• PROBLEM REQUIREMENTS
Output the line that contains "Cho Thuê Xe Du Lịch (260, 2517)", then every line beneath it through the end of the records, exactly as given and with no other lines.

• DATA
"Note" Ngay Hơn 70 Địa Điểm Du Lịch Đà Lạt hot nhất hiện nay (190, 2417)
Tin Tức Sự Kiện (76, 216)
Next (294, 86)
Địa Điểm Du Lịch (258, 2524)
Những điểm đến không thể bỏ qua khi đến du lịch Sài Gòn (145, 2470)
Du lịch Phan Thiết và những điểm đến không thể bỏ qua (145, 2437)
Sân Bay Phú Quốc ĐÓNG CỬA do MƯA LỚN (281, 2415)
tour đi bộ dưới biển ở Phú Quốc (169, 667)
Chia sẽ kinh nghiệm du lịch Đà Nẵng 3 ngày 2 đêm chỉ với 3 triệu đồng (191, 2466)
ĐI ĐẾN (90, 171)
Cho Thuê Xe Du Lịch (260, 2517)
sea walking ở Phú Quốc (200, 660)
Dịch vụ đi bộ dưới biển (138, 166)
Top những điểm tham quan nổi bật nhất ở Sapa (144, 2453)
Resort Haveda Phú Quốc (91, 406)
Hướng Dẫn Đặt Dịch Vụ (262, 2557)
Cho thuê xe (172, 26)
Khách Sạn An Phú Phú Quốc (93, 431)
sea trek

• EXERCISE SOLUTION
Cho Thuê Xe Du Lịch (260, 2517)
sea walking ở Phú Quốc (200, 660)
Dịch vụ đi bộ dưới biển (138, 166)
Top những điểm tham quan nổi bật nhất ở Sapa (144, 2453)
Resort Haveda Phú Quốc (91, 406)
Hướng Dẫn Đặt Dịch Vụ (262, 2557)
Cho thuê xe (172, 26)
Khách Sạn An Phú Phú Quốc (93, 431)
sea trek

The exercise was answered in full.